In an interview on CNN, Tyson himself rejected the idea that scientists like Faulkner should have their views represented on the show. "You don't talk about the spherical Earth with NASA and then say Let's give equal time to the flat Earthers. Plus, science is not there for you to cherry pick."
"The good thing about science is that it's true whether or not you believe in it, all right?" he adds. "I guess you can decide whether or not to believe in it, but that doesn't change the reality of an emergent scientific truth."
Replace the word science with the word God, and it sounds very much like something a Christian might say to an unbelieving associate, does it not?

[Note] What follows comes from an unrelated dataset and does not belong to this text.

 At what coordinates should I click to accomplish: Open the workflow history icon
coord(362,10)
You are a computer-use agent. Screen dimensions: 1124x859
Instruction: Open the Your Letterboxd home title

Cosmos is an interesting, occasionally beautiful bit of entertainment from which you can glean certain truths. But it has faith in just one thing: itself.
Crude or Profane Language
Drug and Alcohol Content
Other Negative Elements
Other Belief Systems
"Sisters of the Sun"
Tyson takes us on a tour as wide as the universe, explaining how stars are born, when they were born (some hundreds of billions of years ago) and what can happen to them when they die. He mentions that many stars have planets rotating around them, and that "perhaps some of them nurture the evolution of life and intelligence." He runs through a handful of myths associated with stars (Greek- and American Indian-based). The Pleiades, Tyson says, inspired the pagan holiday of Samhain, which later morphed into Halloween.
We get mini-lessons on a number of lesser-known women who made a major impact on the science of astronomy, despite the fact that the field was so dominated by men. One of them immigrated to the U.S. because she was forbidden from even working in the field in her native England.
The only real "content" to report is that Tyson takes a sip of wine.